SOURCE EXCERPT:
Tag Archives: tourism

Going Places

This summer, I went to a handful of places: the town library, the town pool, the grocery store, the yoga studio, and the Adirondacks—always a late-summer favorite. While neighbors and friends went on vacations to cool places, I stayed home and tried to spend as little money as possible. I looked and behaved like a suburban hausfrau. The rest of the world was happening somewhere else, not in my ‘hood. When not grocery shopping or borrowing library books, I browsed Twitter for the latest Donald Trump bashing, worked on corporate writing assignments, or read some fabulous books including Paul Yoon’s “Snow Hunters,” Roxane Gay’s “Hunger,” Annie Gray’s “The Greedy Queen,” and Emily Ruskovich’s “Idaho.” See? Lots of trips to the town library.


I’ll need plenty of books for the fall season of globetrotting that’s kicking off on Monday. I’m in Italy for this amazing Hedgebrook conference, then I am squeeing over the fact that I will be going to Macau in October and Australia’s Northern Territories in November as guests of the local tourism boards. In fact, four days after I fly home from Macau, I turn around and fly to Australia. If you knew me, that last sentence would make you laugh your head off because you’d say, “Hey, you don’t like to fly.” True, being stuck on a plane isn’t my preferred state-of-being, but neither is getting my yearly mammogram, sitting in Lincoln Tunnel traffic, or waiting in line for interstate fast food I don’t even want to eat but I have to because I’m starving and there’s nothing else sold on the interstate and I’ve run out of snacks. I’ve decided I like travel more than I dislike flying, so airplanes it is. The klonopin and donut floatie are ready.

My last (and only) trip to Asia was a 13-hour flight to Tokyo in 2013, so I’m rusty with long hauls in the sky. Plus, I’m not a spring chicken and I do like my sleep; the idea of being 25 and “powering through” sounds ludicrous to me. I don’t want to “power through” anything. I want to savor all of it, not rush any of it, see as much as possible, and get enough rest so I can keep not rushing things. Twenty-five-year-olds do not think this way.

SUPPLIED DATA:
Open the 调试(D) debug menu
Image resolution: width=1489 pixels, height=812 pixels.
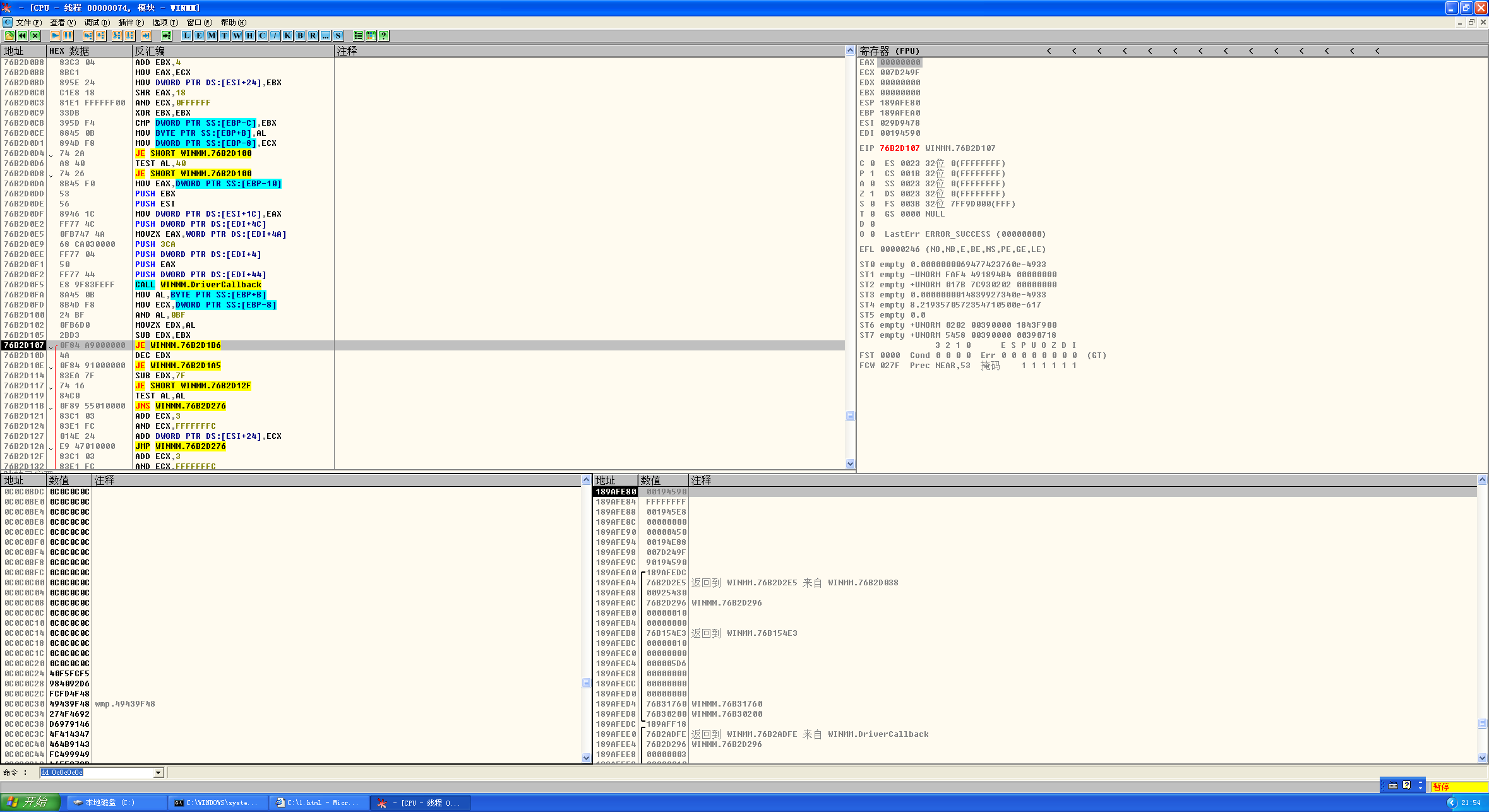click(97, 23)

REQUIRED ACTIONS:
(1) In the blog post about travel, which destinations are scheduled after the conference in Italy, and in which months?
(2) Transcribe the passage of the blog post about travel between "Tag Archives: tourism" and "the town library.", inclusive.

WRITTEN ANSWERS:
(1) Macau in October and Australia's Northern Territories in November.

(2)
Tag Archives: tourism

Going Places

This summer, I went to a handful of places: the town library, the town pool, the grocery store, the yoga studio, and the Adirondacks—always a late-summer favorite. While neighbors and friends went on vacations to cool places, I stayed home and tried to spend as little money as possible. I looked and behaved like a suburban hausfrau. The rest of the world was happening somewhere else, not in my ‘hood. When not grocery shopping or borrowing library books, I browsed Twitter for the latest Donald Trump bashing, worked on corporate writing assignments, or read some fabulous books including Paul Yoon’s “Snow Hunters,” Roxane Gay’s “Hunger,” Annie Gray’s “The Greedy Queen,” and Emily Ruskovich’s “Idaho.” See? Lots of trips to the town library.